Now there is two more Sunday’s worth of good news in this verse. Next Sunday, we need to ask, What is this gift of God’s righteousness? (1) Is it the vindication of his own justice in the punishment of our substitute, Jesus? (2) Or is it our right standing with God as forgiven and acquitted sinners without guilt in his presence? (3) Or is it the moral transformation in us that actually changes our nature into obedient, righteous children of God? Or is it all three?
And the Sunday after that, we must ask how faith figures into this saving revelation of the righteousness of God. What does the phrase “from faith to faith” (verse 17) mean? And how does the quote there from Habakkuk 2:4 help us embrace all this great truth by faith?
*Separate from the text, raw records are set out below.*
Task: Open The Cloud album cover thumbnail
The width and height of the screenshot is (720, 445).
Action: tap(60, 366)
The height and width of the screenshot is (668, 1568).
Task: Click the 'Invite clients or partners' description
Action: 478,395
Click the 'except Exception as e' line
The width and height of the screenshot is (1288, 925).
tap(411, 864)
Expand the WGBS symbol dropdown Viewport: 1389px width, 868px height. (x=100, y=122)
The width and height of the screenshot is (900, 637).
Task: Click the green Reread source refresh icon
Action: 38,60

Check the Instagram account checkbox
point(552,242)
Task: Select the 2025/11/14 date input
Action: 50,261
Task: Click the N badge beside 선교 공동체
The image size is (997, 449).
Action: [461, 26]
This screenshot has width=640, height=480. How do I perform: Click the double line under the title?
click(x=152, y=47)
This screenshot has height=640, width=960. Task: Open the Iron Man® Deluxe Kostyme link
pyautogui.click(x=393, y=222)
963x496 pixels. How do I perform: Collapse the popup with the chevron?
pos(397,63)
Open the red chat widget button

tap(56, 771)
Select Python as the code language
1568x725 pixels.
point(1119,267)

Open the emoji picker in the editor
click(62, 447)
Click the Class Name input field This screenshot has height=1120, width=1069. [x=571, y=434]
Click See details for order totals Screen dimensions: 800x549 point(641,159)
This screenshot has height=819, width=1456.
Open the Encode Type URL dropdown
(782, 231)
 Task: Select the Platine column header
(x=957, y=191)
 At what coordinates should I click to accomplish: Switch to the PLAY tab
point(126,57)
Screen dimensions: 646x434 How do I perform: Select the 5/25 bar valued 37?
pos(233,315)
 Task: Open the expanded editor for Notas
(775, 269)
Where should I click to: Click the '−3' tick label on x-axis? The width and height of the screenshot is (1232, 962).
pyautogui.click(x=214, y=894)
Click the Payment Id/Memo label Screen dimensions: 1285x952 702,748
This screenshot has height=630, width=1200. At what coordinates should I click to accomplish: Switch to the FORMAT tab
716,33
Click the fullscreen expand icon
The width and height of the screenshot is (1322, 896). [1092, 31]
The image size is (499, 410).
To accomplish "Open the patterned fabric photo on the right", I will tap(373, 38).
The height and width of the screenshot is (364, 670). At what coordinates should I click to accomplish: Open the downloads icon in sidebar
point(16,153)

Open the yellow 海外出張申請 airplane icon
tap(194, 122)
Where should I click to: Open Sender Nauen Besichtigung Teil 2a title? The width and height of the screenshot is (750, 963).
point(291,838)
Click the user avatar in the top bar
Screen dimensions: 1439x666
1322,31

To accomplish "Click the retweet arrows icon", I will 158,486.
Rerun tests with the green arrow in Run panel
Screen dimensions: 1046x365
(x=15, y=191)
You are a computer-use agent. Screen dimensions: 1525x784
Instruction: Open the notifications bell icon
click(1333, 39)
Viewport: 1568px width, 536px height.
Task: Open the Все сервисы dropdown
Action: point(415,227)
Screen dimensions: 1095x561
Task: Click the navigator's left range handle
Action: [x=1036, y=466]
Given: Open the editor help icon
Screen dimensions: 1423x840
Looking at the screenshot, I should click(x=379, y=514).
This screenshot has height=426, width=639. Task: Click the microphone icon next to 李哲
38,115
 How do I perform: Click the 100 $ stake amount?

But to close today I want to go back to Martin Luther. Maybe God will use his testimony to bring some of you from mere hearers this morning to those who love and live on this gospel reality of God’s gift of righteousness. You remember he said he hated Romans 1:17. But he goes on explaining his struggle with his own guilt and fear before the righteousness of God.
Thus I raged with a fierce and troubled conscience. Nevertheless, I beat importunately upon Paul at [Romans 1:17], most ardently desiring to know what St. Paul wanted. At last, by the mercy of God, meditating day and night, I gave heed to the context of the words, namely, “In it the righteousness of God is revealed, as it is written, ‘He who through faith is righteous shall live.’” There I began to understand [that] the righteousness of God is . . . righteousness with which [the] merciful God justifies us by faith. . . . Here I felt that I was altogether born again and had entered paradise itself through open gates. (11–12)
Oh, how I pray that many of you will find this verse a pathway into paradise.